Film will always have a certain pull on me. Even though I have tons of digital cameras that will produce instant pictures that I can edit immediately, the texture and process of film is something unique in this era. One combo I haven’t seen any photographer online use is the Nikon 105mm 1.4E on a Nikon film camera. This is a modern lens (2016) that I’ve used to create almost all of my favorite portraits on digital SLR’s. It works with full AF on the F100 (circa 2000), but you have to shoot it wide open at f/1.4. Not a problem since that’s what this lens is designed for. I’d wondered for a long time if this lens could get one close to a medium format look on a smaller format. Here’s some examples from my first roll of Kodak Portra 160.
I first tried “scanning” the negatives by taking a picture of it with a few cameras. The above and below photos were shot with window light and a Canon EOS RP and 100mm f/2.8 Macro lens.
Having used the quick DSLR method to “scan” negatives many times in the past, I thought I would really take the time to scan them via the flatbed scanner. It’s definitely time consuming, about 8 minutes per scan, and then maybe 15 minutes in post just to clean up the dust and hair manually.
Being daylight balanced, the Portra 160 shots are much cooler than you see here, but I color corrected and warmed up the images to my taste. At 100% it’s definitely grainy, but there’s always a realness to the photos.
Bear in mind these are many steps of degradation in the quality chain. Scanning a tiny piece of film on a consumer scanner will never be the same as the ones I used to get on a photo CD, oh 15+ years ago. Even at miniscule resolutions the lab provided, those always had a sharpness and crispness to the files that scaled quite well going up or down in resolution.
Out of the 36 pictures I’d say about 12 are decent keepers, and maybe 1-2 that I really liked. That’s actually a pretty good ratio when you think about it. With film being so “precious” and limited, you really have to think twice about pushing the shutter button.

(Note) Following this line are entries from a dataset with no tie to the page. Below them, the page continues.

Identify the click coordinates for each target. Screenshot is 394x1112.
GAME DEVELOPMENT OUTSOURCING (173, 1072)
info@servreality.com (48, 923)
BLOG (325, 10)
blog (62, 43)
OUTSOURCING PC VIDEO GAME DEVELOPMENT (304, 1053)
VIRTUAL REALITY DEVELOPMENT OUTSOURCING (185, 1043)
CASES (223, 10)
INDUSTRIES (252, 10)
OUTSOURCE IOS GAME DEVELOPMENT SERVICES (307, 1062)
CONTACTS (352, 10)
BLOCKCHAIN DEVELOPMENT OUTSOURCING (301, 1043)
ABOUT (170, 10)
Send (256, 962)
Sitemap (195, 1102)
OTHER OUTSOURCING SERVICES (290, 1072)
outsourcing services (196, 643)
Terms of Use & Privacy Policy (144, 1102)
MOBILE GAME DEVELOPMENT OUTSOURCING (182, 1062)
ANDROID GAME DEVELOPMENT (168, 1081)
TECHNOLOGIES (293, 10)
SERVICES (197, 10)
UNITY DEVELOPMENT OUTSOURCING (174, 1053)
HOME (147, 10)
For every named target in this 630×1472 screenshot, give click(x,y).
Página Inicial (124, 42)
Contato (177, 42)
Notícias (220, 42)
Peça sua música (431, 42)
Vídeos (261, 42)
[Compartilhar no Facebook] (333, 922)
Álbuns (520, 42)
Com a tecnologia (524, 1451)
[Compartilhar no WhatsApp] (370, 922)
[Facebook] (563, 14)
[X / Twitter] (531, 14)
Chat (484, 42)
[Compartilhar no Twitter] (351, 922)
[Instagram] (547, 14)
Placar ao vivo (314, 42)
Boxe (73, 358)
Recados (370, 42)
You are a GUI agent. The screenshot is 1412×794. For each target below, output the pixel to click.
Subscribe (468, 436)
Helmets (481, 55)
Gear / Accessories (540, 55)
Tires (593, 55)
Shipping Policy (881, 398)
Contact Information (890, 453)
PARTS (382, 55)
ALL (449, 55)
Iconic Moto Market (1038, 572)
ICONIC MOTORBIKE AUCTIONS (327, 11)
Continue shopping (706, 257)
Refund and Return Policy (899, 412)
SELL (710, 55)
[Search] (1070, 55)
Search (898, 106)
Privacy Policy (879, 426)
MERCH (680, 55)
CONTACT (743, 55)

For me though, I’ve always felt that digital is the best workflow for me (shoot a lot and cull through them later), as this past year has reminded me that simple hangouts with friends can be few and far between. Film is nice every now and then, since that’s the type of pictures I grew up with. I kick myself and think back to all the random moments in the past 10+ years (when I could still get it developed at Costco for cheap) (also R.I.P. in person Costco Photo Centers 🙁 ), and it would have been nice to have brought along a film camera for at least one shot. It would have been an interesting third or fourth option. Even I could have managed at least one shot a month.
Is film here to stay in my rotation? I don’t know. It’s definitely a time and $ commitment. But then again, my charcoal drawings on stonehenge paper weren’t exactly a fast turnaround either. 😉 But in going through my old work recently I’ve realized that almost anything that can record, capture, or make better the life experiences we have–I’ve probably bought or borrowed or tinkered with. All for that art/creative life. Not even to share with random strangers online, no, just to take a picture to keep and look at. Ah, the joys in simply doing.